In cancer patients with neutropenic fever, delaying antibiotic treatment past 60 minutes from the time of fever detection does not reduce the short-term chance of survival, according to a study in the American Journal of Medical Quality. The journal is published in the Lippincott portfolio by Wolters Kluwer.
Neutropenia—low levels of white blood cells called neutrophils, which fight infection—develops in more than 80% of patients who receive chemotherapy for a blood cancer. It occurs because chemotherapy destroys neutrophils along with tumor cells.
A fever in a patient with neutropenia is considered a medical emergency, according to Adam Binder, MD, of Thomas Jefferson University Hospital in Philadelphia, and colleagues. The fever signals a severe decrease in neutrophils and therefore a compromised ability of the immune system to ward off infections. Neutropenic fever is defined as a temperature of at least 101°, or a sustained temperature of at least 100.4° for an hour or more.
The Infectious Disease Society of America and the American Society of Clinical Oncology have both published guidelines for treating outpatients who have neutropenic fever. Both organizations call for administering an intravenous antibiotic within 60 minutes after the fever is detected. The recommendation about antibiotics is also often applied to the treatment of hospital inpatients, but there’s no clear evidence that’s appropriate.
Comparing inpatients who did or did not receive antibiotics during the recommended treatment window
Dr. Binder and his colleagues looked back at data on 187 patients at their hospital who had developed neutropenic fever. Their main goal was to see whether delays in antibiotic treatment affected short-term survival.
Only 14% of patients received antibiotics within 60 minutes of developing neutropenic fever. Their survival rate 6 months later wasn’t significantly better than the survival rate of patients who received antibiotics later than recommended.

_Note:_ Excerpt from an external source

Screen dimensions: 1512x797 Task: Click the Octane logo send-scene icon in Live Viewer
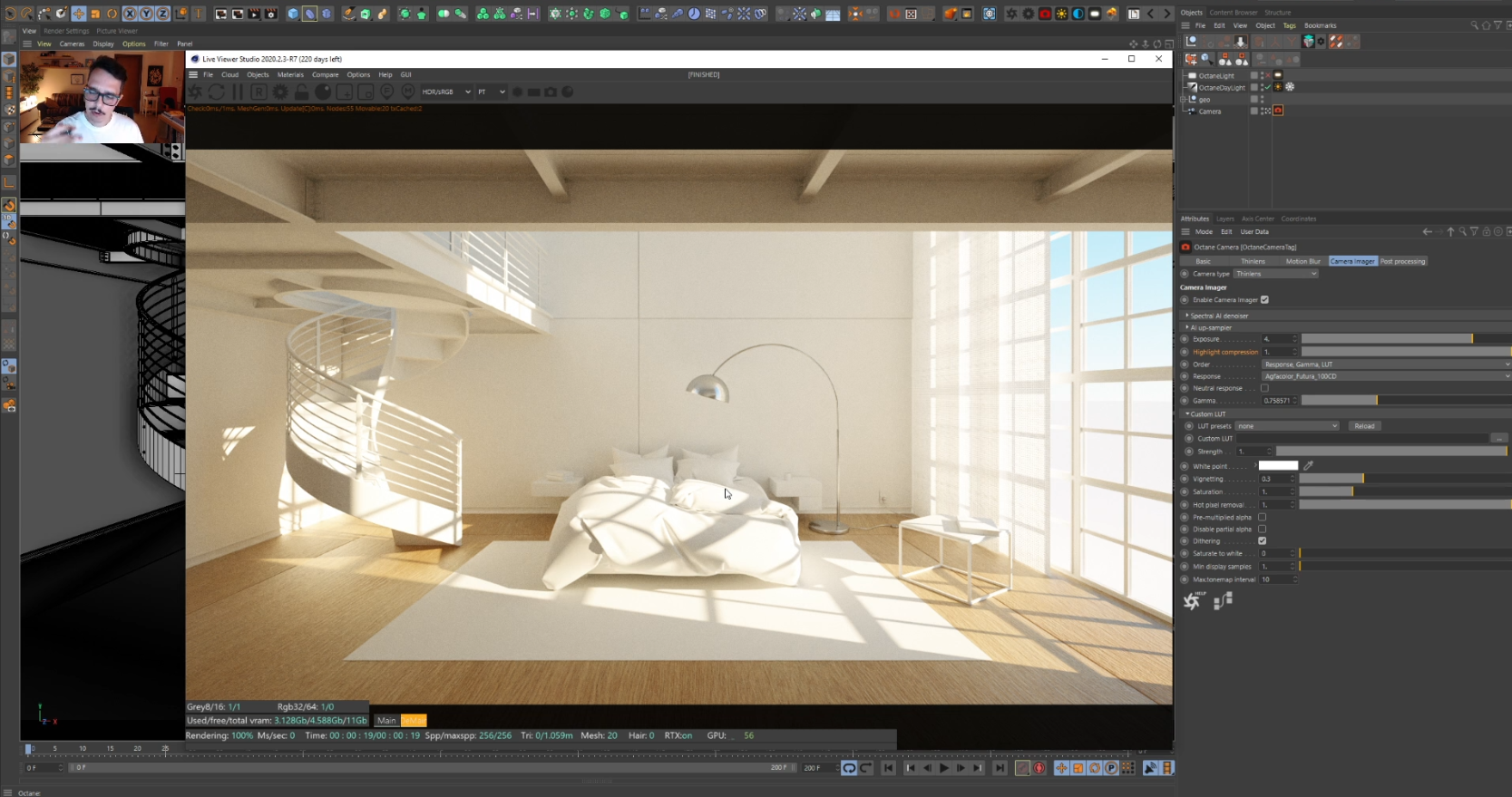point(195,92)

Further analysis identified several factors that had a statistically significant association with the risk of death:
Patients with insurance had a 72% lower risk of death than those without insurance
Patients with at least one other major medical condition had a 2.7 times greater risk of death than those with blood cancer alone
Patients who were treated with antibiotics within 40 minutes actually had a 5.7 greater risk of death than those who didn’t receive antibiotics so quickly
A possible explanation for the last finding, the researchers say, is that patients who received antibiotics within 40 minutes "had other symptoms that yielded a concerning clinical picture, thus leading to a timelier administration of antibiotics, but ultimately a worse clinical outcome."

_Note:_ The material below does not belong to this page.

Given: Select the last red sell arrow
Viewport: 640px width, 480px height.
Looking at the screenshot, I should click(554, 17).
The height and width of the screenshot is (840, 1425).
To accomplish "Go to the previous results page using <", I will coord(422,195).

Guidelines for treatment of outpatients may not apply to hospitalized patients
Even a delay of more than 4 hours wasn’t long enough to affect survival, Dr. Binder and his colleagues determined. That result is consistent with information from previous studies of inpatients, they say.
The authors believe existing treatment guidelines are appropriate for patients with neutropenic fever who are treated in a physician’s office or an emergency department, but other factors must be considered for patients who have been admitted to a hospital. "Unlike neutropenic fever patients presenting to the emergency department, where true time to antibiotic administration may often be many hours or even days before arrival, a few hours long [delay] in the hospital may not be sufficiently long enough to cause significant patient harm." (KSN/Newswise)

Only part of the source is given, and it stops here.